The following is a step by step description of the solution:

The data lake is created in an S3 bucket registered with Lake Formation. Whenever new data arrives, an EventBridge rule is invoked.
The EventBridge rule runs an AWS Lambda function to start an AWS Glue crawler to discover new data and update any schema changes so that the latest data can be queried.
Note: AWS Glue crawlers can also be launched directly from Amazon S3 events, as described in this blog post.
AWS Amplify allows users to sign in using Amazon Cognito as an identity provider. Cognito authenticates the user’s credentials and returns access tokens.
Authenticated users invoke an AWS AppSync GraphQL API through Amplify, fetching data from the data lake. A Lambda function is run to handle the request.
The Lambda function retrieves the user details from Cognito and assumes the AWS Identity and Access Management (IAM) role associated with the requesting user’s Cognito user group.
The Lambda function then runs an Athena query against the data lake tables and returns the results to AWS AppSync, which then returns the results to the user.

Prerequisites

To deploy this solution, you must first do the following:

Create an AWS account if you don’t already have one and sign in. Create a user using AWS Identity Center (successor to AWS Single Sign-On) with full administrator permissions as described in Add users. Sign in to the AWS Management Console using the Identity Center user you just created.
Install the AWS Command Line Interface (AWS CLI) on your local development machine and create a profile for the admin user as described at Set Up the AWS CLI.
Install node and npm on your local machine.
Clone the git repository for this blog post to your local machine.

git clone git@github.com:aws-samples/aws-appsync-with-lake-formation.git
cd aws-appsync-with-lake-formation

Prepare Lake Formation permissions

Sign in to the LakeFormation console and add yourself as an administrator. If you’re signing in to Lake Formation for the first time, you can do this by selecting Add myself on the Welcome to Lake Formation screen and choosing Get started as shown in Figure 2.

Figure 2 – Add yourself as the Lake Formation administrator

Otherwise, you can choose Administrative roles and tasks in the left navigation bar and choose Manage Administrators to add yourself. You should see your IAM username under Data lake administrators with Full access when done.

Select Data catalog settings in the left navigation bar and make sure the two IAM access control boxes are not selected, as shown in Figure 3. You want Lake Formation, not IAM, to control access to new databases.

Figure 3 – Lake Formation data catalog settings

Deploy the solution

To create the solution in your AWS environment, launch the following AWS CloudFormation stack:

The following resources will be launched through the CloudFormation template:

Amazon VPC and networking components (subnets, security groups, and NAT gateway)
IAM roles
Lake Formation encapsulating S3 bucket, AWS Glue crawler, and AWS Glue database
Lambda functions
Cognito user pool
AWS AppSync GraphQL API
EventBridge rules

After the required resources have been deployed from the CloudFormation stack, you must create two Lambda functions and upload the dataset to Amazon S3. Lake Formation will govern the data lake that is stored in the S3 bucket.

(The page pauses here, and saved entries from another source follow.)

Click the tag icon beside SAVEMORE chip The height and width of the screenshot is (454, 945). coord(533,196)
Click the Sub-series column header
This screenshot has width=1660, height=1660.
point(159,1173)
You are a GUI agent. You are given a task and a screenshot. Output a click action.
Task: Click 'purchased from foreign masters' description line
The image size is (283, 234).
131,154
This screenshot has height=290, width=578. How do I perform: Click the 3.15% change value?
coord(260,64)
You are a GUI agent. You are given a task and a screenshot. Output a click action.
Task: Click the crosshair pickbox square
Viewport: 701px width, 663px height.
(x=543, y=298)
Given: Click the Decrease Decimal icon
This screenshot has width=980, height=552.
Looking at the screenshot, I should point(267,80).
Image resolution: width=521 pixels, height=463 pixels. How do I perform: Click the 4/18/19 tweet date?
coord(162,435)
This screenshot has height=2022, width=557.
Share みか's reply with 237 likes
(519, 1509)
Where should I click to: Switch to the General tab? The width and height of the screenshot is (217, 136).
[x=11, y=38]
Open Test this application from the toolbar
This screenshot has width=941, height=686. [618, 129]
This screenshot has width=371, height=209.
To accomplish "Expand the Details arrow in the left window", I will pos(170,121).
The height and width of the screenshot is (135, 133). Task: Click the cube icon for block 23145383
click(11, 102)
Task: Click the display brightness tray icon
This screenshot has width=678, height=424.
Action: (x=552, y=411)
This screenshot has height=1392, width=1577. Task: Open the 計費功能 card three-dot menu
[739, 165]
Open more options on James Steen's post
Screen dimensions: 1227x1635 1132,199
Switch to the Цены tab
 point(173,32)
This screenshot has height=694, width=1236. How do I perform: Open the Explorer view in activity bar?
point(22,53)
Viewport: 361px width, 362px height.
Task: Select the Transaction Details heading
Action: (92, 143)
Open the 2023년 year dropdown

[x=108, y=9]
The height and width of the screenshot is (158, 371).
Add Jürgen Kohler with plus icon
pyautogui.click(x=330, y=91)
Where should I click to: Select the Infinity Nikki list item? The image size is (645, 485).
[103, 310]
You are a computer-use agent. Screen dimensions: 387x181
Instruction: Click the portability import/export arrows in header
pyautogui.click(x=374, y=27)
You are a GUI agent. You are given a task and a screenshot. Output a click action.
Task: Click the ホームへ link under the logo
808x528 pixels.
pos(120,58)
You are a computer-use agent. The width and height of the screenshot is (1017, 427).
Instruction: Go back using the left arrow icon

Create the Lambda functions

Whenever a new file is placed in the designated S3 bucket, an EventBridge rule is invoked, which launches a Lambda function to initiate the AWS Glue crawler. The crawler updates the AWS Glue Data Catalog to reflect any changes to the schema.

When the application makes a query for data through the GraphQL API, a request handler Lambda function is invoked to process the query and return the results.

To create these two Lambda functions, proceed as follows.

Sign in to the Lambda console.
Select the request handler Lambda function named dl-dev-crawlerLambdaFunction.
Find the crawler Lambda function file in your lambdas/crawler-lambda folder in the git repo that you cloned to your local machine.
Copy and paste the code in that file to the Code section of the dl-dev-crawlerLambdaFunction in your Lambda console. Then choose Deploy to deploy the function.

Figure 4 – Copy and paste code into the Lambda function

Repeat steps 2 through 4 for the request handler function named dl-dev-requestHandlerLambdaFunction using the code in lambdas/request-handler-lambda.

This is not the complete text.